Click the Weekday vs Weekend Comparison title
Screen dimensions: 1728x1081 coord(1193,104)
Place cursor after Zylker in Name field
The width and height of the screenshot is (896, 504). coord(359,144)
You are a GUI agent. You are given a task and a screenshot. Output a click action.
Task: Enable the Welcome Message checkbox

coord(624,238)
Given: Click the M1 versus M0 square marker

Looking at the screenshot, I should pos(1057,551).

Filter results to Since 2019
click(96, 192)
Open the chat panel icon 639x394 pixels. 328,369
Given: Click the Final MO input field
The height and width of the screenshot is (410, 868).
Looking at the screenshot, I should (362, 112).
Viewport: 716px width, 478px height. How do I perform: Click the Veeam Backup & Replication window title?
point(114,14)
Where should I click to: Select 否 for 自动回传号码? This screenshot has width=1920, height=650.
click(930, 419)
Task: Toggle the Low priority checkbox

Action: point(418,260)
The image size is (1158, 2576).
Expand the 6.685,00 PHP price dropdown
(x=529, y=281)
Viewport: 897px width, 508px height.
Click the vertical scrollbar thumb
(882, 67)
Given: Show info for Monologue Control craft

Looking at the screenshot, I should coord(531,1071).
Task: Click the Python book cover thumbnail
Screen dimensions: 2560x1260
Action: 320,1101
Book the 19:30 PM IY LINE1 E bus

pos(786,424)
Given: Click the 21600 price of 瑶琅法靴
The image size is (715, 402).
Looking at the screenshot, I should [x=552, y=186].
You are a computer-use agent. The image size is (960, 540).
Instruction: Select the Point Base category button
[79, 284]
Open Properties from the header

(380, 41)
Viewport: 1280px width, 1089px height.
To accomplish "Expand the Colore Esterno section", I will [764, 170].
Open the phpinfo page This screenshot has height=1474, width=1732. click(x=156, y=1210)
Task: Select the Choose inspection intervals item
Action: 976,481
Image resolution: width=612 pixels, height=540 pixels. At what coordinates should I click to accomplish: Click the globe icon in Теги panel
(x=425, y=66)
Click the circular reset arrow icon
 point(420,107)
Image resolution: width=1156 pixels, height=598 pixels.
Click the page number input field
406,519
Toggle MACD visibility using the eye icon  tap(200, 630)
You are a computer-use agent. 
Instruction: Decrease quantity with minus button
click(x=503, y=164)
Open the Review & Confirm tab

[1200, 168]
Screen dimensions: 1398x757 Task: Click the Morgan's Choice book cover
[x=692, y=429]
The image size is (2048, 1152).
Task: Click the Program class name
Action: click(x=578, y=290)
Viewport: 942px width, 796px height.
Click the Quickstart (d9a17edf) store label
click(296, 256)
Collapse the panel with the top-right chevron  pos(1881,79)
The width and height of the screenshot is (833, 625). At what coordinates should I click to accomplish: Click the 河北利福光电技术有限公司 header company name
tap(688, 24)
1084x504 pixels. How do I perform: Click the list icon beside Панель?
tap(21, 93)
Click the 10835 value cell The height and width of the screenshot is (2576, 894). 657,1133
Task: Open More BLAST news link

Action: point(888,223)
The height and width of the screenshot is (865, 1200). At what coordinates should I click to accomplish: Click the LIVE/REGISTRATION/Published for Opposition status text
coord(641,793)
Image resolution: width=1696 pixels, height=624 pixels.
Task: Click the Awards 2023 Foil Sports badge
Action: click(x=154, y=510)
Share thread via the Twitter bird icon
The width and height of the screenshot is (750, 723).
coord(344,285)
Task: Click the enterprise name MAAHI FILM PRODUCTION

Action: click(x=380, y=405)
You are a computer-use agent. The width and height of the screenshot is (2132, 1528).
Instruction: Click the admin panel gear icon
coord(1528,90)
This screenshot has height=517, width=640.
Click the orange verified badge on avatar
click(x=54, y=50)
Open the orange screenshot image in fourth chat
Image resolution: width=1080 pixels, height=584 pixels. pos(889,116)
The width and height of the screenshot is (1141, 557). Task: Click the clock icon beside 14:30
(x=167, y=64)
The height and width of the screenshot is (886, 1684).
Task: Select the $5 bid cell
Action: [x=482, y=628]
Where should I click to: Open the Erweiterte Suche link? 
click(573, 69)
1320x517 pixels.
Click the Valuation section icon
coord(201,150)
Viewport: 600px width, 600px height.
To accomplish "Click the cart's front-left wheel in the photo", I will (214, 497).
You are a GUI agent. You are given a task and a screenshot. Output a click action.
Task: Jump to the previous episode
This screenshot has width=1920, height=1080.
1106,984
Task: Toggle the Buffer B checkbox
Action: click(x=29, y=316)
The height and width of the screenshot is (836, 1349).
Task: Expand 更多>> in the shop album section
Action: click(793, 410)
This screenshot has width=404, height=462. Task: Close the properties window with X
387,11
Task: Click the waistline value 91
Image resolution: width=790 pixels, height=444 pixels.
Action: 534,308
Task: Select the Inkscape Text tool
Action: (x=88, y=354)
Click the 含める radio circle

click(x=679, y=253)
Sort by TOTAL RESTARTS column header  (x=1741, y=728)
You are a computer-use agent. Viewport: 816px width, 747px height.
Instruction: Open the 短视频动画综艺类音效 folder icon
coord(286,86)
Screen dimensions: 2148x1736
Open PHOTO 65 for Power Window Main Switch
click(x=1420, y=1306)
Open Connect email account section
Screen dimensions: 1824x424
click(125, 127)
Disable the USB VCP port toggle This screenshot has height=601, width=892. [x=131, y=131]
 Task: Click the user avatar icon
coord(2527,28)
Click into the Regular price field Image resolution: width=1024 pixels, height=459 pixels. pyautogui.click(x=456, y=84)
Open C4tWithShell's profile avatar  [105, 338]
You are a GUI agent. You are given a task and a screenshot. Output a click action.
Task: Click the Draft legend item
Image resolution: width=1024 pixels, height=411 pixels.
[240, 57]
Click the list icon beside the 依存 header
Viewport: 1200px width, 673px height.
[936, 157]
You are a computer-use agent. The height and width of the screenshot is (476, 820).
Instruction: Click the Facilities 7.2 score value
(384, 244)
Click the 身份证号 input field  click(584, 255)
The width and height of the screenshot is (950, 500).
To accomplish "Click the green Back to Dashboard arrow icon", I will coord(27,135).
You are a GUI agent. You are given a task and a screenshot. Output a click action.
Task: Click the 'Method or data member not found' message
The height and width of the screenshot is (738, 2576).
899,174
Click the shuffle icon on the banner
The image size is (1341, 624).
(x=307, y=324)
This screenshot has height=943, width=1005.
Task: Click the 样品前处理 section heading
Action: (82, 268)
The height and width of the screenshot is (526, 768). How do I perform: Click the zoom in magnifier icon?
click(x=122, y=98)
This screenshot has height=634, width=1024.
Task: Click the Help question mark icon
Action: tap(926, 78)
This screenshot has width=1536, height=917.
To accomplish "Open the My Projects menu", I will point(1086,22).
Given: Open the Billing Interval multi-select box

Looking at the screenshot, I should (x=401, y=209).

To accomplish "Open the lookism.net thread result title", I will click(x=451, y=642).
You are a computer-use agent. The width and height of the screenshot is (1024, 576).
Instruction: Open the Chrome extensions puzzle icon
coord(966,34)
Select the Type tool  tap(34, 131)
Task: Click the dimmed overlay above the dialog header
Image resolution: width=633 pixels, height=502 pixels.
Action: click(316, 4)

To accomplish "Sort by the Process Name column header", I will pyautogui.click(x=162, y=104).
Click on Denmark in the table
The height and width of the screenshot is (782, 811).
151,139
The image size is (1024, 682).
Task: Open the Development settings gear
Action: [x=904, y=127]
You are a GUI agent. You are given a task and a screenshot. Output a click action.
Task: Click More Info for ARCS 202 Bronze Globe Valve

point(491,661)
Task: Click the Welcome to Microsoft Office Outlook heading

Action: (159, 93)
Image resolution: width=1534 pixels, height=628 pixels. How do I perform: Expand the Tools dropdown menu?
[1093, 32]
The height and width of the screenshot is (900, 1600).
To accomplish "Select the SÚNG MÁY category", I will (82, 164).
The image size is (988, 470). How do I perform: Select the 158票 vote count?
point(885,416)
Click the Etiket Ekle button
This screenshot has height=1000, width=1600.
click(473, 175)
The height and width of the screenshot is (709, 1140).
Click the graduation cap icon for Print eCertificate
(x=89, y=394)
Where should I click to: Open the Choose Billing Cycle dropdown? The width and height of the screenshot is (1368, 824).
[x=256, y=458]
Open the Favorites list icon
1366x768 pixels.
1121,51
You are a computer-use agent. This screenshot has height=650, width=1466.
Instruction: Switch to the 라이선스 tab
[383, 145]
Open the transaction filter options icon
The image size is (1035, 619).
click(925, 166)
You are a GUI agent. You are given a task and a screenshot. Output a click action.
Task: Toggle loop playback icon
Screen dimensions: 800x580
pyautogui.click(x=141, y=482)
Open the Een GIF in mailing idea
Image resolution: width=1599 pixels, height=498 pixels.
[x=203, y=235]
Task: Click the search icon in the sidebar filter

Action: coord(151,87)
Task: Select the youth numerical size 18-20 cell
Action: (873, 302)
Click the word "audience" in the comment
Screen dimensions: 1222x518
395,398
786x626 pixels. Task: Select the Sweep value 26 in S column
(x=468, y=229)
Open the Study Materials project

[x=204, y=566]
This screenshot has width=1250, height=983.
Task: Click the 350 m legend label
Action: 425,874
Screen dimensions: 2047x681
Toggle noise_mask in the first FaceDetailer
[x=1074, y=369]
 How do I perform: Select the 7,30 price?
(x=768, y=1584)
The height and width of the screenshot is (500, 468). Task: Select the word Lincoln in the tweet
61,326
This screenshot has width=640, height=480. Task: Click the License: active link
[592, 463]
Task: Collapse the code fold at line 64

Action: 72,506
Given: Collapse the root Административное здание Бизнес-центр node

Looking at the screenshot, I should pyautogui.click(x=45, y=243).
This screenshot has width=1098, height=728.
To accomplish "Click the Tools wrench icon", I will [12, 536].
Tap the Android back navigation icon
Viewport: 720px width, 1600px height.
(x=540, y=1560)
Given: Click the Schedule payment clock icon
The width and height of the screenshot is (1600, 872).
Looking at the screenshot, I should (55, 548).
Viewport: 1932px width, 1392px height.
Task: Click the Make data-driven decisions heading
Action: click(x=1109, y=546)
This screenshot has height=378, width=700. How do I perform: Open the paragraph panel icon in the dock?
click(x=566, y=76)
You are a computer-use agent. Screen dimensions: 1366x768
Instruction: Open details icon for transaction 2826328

## TASK TO COMPLETE
Reproduce the listing from its first line through the line containing "point(114,14)", replacing "checkbox" with "toggle switch" and leaving all other text unchanged.

## COMPLETE ANSWER
Click the Weekday vs Weekend Comparison title
Screen dimensions: 1728x1081 coord(1193,104)
Place cursor after Zylker in Name field
The width and height of the screenshot is (896, 504). coord(359,144)
You are a GUI agent. You are given a task and a screenshot. Output a click action.
Task: Enable the Welcome Message toggle switch

coord(624,238)
Given: Click the M1 versus M0 square marker

Looking at the screenshot, I should pos(1057,551).

Filter results to Since 2019
click(96, 192)
Open the chat panel icon 639x394 pixels. 328,369
Given: Click the Final MO input field
The height and width of the screenshot is (410, 868).
Looking at the screenshot, I should (362, 112).
Viewport: 716px width, 478px height. How do I perform: Click the Veeam Backup & Replication window title?
point(114,14)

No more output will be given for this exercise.